Proses bisnis pendidikan berbasis RS di luar negeri dikenal dengan community-based model dan dikelola oleh satu RS yang diakui kapabilitasnya oleh kolegium pendidikan kedokteran.
Pendidikan ini berfokus pada pemenuhan kompetensi pelayanan kesehatan dengan porsi akademik dan riset terbatas, cakupan penyakit berfokus pada kasus dengan setting wilayah kerja RS atau jaringan pelayanan kesehatan, dan mahasiswa dididik oleh staf RS yang secara otomatis menjadi tenaga pengajar dengan adanya tuntutan monoloyalitas.
Selain itu, jumlah peserta didik cenderung lebih sedikit menyesuaikan kapasitas RS. Sarana-prasarana dan pembiayaan sepenuhnya berasal dari RS. Penjaminan mutu diselenggarakan RS serta kolegium, yang juga mengeluarkan sertifikat kompetensi bagi lulusan.
Pendidikan dokter spesialis berbasis RS cenderung bersifat vokasional, dengan peserta didik disiapkan untuk bekerja dalam wilayah kerja RS. Adapun pendidikan berbasis universitas lebih menekankan adanya perimbangan antara capaian kompetensi pelayanan dengan kemampuan akademis, dan penelitian untuk mendorong lulusan mampu berinovasi.

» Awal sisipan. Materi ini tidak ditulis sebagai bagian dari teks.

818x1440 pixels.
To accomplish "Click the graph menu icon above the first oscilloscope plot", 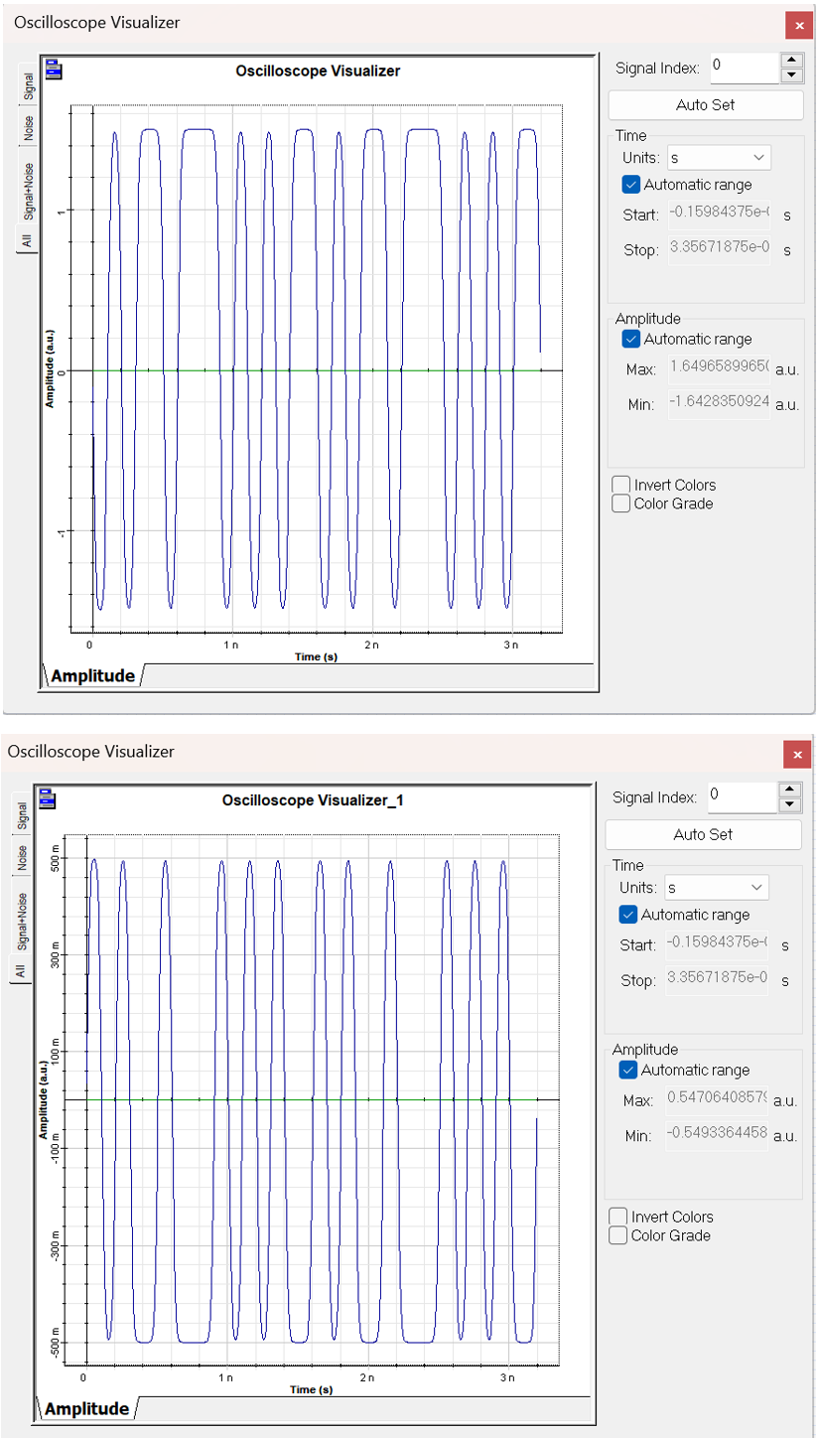I will [x=54, y=70].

Meninjau sistem pendidikan
Brasil, Italia, Jepang, Kanada, Malaysia, Singapura, dan China menjadi negara yang mengadopsi pendidikan dokter spesialis berbasis universitas. Sementara AS, Australia, Britania Raya, Filipina, Jerman, dan Selandia Baru mengacu pendidikan berbasis RS.
Melihat praktik baik yang diselenggarakan di negara-negara tersebut, bisa dikatakan bahwa kedua model pendidikan itu secara praktis telah menghasilkan lulusan kompeten untuk menjalankan pelayanan kesehatan. Lalu bagaimana model sistem pendidikan yang tepat untuk menjawab kebutuhan dokter spesialis di Indonesia?
Sesuai amanah UU Pendidikan Dokter No 13 Tahun 2013, Indonesia menganut pendidikan berbasis universitas. Namun, implementasi model ini dianggap belum sepenuhnya menjawab tantangan produksi dokter spesialis karena adanya keharusan peserta didik memenuhi kompetensi akademis dan riset, standardisasi jumlah FK yang memenuhi syarat membuka program studi dokter spesialis, serta pembatasan kuota penerimaan karena perhitungan rasio.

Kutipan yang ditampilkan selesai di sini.